(AIM OF THE EXERCISE) Please reproduce verbatim the lines below, from the first through the one with "Given: Toggle the Cash From Op legend item".

(DATA SUPPLIED)
# # # # #
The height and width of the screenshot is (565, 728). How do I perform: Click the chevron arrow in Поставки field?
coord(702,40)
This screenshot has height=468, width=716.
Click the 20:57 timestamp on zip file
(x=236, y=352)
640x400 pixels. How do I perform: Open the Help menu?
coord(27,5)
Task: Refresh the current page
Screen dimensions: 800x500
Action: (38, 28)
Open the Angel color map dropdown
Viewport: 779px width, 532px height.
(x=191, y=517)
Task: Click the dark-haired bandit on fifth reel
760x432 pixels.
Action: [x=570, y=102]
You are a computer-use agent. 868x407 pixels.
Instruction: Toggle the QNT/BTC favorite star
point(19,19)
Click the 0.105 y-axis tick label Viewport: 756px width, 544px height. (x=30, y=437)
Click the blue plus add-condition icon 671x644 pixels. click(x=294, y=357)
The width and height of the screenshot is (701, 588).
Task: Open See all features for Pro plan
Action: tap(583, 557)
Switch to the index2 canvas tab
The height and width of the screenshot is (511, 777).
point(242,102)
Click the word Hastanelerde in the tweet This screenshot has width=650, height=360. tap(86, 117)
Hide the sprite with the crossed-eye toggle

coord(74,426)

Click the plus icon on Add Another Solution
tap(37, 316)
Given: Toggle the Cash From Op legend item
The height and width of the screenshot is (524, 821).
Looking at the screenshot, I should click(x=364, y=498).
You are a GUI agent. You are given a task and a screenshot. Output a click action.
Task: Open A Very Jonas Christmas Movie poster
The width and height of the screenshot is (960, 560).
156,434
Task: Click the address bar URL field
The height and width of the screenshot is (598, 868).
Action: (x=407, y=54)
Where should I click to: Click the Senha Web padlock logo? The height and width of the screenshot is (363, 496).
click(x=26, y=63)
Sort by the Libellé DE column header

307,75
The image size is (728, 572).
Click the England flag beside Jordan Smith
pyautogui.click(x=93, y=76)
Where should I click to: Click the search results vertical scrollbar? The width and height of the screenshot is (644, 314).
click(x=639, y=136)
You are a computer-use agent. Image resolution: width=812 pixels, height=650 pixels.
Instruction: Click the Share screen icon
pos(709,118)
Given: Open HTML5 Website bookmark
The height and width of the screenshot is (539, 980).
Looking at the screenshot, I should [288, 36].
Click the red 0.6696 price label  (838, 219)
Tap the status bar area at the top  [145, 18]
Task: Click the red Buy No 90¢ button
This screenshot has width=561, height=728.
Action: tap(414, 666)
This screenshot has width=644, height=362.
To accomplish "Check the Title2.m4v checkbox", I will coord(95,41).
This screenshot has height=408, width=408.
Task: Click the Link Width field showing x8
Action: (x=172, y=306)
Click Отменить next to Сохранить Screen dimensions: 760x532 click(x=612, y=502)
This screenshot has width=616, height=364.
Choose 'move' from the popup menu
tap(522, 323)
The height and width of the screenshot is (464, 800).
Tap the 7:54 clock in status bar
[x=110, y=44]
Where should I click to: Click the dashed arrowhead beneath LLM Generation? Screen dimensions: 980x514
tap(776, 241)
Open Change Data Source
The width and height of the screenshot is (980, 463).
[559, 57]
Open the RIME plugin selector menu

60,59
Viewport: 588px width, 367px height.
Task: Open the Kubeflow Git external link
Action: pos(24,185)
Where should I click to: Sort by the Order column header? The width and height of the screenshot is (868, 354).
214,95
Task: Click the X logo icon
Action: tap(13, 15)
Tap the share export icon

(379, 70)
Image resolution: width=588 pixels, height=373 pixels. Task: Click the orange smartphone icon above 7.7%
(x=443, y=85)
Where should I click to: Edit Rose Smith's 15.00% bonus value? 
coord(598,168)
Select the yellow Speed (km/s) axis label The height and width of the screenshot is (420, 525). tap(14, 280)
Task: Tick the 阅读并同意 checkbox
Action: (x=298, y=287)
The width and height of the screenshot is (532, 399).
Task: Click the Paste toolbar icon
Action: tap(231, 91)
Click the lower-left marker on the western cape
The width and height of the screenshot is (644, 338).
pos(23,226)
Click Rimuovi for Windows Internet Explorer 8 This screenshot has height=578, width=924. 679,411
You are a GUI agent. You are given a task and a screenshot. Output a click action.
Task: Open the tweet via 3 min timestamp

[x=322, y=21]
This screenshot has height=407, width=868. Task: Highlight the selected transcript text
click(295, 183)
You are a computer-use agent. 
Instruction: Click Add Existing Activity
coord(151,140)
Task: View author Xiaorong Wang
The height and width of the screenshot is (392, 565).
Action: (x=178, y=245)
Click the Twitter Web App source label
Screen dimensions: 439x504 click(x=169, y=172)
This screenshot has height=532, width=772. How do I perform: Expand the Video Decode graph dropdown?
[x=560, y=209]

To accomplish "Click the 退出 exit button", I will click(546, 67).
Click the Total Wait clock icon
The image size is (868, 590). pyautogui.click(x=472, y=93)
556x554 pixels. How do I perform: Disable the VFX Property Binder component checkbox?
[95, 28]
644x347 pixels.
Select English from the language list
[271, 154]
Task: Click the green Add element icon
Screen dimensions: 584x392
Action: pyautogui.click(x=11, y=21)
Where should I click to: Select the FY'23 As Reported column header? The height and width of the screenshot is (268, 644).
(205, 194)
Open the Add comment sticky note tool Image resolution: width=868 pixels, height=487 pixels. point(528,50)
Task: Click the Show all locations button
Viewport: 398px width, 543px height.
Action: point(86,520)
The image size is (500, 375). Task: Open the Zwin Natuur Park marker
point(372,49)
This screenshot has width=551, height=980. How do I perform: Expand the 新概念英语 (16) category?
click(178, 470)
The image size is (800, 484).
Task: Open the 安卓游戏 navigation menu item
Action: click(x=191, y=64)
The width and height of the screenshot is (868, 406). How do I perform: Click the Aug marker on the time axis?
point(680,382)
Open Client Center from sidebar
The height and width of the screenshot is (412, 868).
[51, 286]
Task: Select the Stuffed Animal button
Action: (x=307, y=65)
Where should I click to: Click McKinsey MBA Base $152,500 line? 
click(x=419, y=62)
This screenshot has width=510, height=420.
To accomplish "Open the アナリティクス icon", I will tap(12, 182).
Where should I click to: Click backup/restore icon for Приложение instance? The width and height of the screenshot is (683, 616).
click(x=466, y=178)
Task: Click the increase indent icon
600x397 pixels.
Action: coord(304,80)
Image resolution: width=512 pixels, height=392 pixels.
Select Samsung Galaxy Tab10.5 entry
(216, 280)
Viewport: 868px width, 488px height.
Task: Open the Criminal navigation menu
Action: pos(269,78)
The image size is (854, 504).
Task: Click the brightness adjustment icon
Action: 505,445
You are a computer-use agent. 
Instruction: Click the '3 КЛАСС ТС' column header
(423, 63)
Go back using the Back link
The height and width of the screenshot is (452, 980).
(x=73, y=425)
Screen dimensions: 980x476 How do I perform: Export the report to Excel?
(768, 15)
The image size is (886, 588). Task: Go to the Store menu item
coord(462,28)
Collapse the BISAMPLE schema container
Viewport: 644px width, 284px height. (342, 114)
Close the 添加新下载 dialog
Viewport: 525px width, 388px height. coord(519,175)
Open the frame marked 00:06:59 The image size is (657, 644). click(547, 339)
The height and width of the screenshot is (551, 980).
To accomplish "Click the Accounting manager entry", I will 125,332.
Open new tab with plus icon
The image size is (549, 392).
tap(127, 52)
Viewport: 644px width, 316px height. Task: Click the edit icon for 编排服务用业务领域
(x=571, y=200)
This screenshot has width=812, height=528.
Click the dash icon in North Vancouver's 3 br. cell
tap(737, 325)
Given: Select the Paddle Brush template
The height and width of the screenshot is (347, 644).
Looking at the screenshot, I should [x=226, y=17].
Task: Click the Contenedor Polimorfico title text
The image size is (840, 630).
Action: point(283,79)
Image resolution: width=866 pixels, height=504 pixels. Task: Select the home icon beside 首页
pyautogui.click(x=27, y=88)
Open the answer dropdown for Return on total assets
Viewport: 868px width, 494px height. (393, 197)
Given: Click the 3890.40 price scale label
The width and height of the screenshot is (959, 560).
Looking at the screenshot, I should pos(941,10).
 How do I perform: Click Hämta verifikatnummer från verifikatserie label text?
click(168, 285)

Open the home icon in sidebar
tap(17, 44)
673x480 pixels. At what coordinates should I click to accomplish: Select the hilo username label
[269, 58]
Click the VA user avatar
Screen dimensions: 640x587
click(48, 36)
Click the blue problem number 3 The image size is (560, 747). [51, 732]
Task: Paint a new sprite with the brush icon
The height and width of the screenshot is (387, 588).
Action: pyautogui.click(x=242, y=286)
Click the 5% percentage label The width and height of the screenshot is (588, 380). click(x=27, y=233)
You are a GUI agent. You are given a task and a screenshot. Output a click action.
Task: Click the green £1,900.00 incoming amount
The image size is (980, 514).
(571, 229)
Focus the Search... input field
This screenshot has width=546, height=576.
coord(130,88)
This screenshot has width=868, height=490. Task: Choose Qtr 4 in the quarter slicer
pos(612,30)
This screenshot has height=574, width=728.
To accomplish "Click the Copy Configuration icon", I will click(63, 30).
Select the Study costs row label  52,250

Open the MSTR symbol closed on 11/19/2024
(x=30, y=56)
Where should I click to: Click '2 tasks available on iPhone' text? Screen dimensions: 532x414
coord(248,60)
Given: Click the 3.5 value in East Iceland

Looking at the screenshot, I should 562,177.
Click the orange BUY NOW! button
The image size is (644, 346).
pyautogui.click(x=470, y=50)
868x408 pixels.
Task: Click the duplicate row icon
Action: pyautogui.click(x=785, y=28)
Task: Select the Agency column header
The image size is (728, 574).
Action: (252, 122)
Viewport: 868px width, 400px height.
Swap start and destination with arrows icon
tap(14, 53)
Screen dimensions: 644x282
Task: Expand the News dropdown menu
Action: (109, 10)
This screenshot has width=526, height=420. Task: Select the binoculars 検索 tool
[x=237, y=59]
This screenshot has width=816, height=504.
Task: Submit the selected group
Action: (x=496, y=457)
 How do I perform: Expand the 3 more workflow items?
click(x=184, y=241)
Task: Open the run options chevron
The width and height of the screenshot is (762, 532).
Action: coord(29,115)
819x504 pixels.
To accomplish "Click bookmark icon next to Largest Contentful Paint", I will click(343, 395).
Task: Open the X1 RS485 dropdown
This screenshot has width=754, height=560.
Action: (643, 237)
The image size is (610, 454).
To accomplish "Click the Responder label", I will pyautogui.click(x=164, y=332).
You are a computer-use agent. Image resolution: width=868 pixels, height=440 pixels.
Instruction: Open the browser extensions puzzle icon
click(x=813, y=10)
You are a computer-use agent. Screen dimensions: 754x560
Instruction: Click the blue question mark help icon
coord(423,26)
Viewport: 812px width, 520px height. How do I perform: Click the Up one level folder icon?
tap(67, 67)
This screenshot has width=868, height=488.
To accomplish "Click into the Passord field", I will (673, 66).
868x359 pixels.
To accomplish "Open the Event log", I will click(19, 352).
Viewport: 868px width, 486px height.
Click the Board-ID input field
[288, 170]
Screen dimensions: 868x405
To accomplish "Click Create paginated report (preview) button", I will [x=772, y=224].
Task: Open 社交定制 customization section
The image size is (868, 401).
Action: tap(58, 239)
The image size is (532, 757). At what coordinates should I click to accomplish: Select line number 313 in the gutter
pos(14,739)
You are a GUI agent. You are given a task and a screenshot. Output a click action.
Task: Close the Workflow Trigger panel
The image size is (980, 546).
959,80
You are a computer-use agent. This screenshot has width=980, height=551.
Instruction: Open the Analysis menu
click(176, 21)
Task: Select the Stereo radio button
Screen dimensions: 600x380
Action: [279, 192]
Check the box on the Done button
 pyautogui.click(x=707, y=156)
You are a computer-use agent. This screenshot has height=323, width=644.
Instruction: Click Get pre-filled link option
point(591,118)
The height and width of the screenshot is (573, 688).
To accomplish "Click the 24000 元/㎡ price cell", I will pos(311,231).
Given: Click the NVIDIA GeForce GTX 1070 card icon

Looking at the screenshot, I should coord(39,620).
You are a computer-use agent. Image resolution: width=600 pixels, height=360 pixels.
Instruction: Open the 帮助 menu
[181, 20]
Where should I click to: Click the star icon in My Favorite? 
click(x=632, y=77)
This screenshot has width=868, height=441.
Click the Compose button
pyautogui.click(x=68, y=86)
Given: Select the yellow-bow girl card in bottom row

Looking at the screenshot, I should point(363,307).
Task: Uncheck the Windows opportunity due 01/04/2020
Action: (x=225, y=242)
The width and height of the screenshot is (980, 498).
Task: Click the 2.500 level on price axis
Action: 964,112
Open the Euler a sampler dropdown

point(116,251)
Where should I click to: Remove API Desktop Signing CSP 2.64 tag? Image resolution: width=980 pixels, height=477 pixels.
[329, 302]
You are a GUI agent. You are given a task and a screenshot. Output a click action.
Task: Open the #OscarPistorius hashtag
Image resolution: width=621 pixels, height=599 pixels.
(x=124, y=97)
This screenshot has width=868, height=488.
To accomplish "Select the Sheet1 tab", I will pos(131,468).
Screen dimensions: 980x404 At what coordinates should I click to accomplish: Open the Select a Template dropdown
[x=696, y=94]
# # # # #
(ANSWER TO THIS EXERCISE)
The height and width of the screenshot is (565, 728). How do I perform: Click the chevron arrow in Поставки field?
coord(702,40)
This screenshot has height=468, width=716.
Click the 20:57 timestamp on zip file
(x=236, y=352)
640x400 pixels. How do I perform: Open the Help menu?
coord(27,5)
Task: Refresh the current page
Screen dimensions: 800x500
Action: (38, 28)
Open the Angel color map dropdown
Viewport: 779px width, 532px height.
(x=191, y=517)
Task: Click the dark-haired bandit on fifth reel
760x432 pixels.
Action: [x=570, y=102]
You are a computer-use agent. 868x407 pixels.
Instruction: Toggle the QNT/BTC favorite star
point(19,19)
Click the 0.105 y-axis tick label Viewport: 756px width, 544px height. (x=30, y=437)
Click the blue plus add-condition icon 671x644 pixels. click(x=294, y=357)
The width and height of the screenshot is (701, 588).
Task: Open See all features for Pro plan
Action: tap(583, 557)
Switch to the index2 canvas tab
The height and width of the screenshot is (511, 777).
point(242,102)
Click the word Hastanelerde in the tweet This screenshot has width=650, height=360. tap(86, 117)
Hide the sprite with the crossed-eye toggle

coord(74,426)

Click the plus icon on Add Another Solution
tap(37, 316)
Given: Toggle the Cash From Op legend item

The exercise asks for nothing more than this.